JOSH BLACKMAN: Professor Xiao Wang in the Minnesota Law Review Refutes A Position I Do Not Hold.

Wang should have cited my National Review piece as support for this thesis! We agree!

Here, we have a failure of the author to accurately cite a source, and the failure of the editors to check sources. Moreover, it is all too common for authors to tease student editors with lofty claims like “I challenge conventional wisdom” or “I proved so-and-so-wrong.” The latter claim is especially attractive when the author shows that conservatives are worse than liberals, or even worse, a conservative author is a hypocrite. (That’s me.). The journal was snookered here.

I emailed both Wang and the journal. They replied there would be no correction. So this blog post will serve as the rejoinder.

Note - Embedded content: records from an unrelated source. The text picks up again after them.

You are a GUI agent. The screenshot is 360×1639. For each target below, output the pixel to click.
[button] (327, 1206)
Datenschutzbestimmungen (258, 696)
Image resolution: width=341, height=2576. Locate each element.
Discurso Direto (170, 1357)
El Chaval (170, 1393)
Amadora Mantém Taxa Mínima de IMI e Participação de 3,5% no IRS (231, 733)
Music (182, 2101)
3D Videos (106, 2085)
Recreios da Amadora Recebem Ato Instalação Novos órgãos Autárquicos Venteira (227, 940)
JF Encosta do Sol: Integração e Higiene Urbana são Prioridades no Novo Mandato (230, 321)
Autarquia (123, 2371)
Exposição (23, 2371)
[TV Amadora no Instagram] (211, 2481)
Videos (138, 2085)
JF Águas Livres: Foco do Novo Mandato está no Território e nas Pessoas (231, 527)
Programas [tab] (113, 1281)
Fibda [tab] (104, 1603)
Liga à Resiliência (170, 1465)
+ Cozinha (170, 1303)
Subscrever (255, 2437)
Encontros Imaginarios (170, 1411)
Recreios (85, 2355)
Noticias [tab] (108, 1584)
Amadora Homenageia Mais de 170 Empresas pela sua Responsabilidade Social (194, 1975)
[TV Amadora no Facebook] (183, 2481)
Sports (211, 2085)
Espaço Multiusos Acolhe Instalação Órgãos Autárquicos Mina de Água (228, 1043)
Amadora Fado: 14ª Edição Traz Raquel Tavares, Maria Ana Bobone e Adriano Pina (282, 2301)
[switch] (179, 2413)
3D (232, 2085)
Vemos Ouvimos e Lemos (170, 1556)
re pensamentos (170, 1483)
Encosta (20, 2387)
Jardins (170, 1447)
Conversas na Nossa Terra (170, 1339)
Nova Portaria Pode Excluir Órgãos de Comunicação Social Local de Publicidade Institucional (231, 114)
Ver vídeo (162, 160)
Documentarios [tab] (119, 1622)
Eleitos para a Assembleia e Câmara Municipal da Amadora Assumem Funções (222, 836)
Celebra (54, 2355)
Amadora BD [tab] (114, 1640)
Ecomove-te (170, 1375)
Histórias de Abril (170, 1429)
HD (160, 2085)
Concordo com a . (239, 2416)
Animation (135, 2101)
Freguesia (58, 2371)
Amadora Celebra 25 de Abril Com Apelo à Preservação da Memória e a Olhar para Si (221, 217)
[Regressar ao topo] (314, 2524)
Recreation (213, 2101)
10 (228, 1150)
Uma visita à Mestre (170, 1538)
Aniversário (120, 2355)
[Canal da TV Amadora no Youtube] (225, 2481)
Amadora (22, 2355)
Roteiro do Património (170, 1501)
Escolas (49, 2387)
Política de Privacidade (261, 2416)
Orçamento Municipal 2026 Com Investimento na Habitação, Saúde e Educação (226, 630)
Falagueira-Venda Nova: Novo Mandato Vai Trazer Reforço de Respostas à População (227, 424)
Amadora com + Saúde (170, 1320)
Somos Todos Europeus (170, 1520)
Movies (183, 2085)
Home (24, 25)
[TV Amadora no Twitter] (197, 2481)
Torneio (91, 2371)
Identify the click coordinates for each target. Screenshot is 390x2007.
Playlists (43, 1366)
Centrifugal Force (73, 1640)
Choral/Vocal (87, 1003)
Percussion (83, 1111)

May I offer some advice to editors: if you ever say someone is wrong, actually quote them. Don’t paraphrase them. Don’t take a few words out of context. Quote them at length. Quote the exact point that you are saying was wrong. And once you’ve done that, stop short of actually saying they’re wrong. Make it soft. The author may have erred when he wrote… The author failed to consider… The author did not account for… And so on. But don’t write that your work “contradicts” what someone else wrote–especially when the person you are criticizing supports your work.

This seems like the scholarly approach.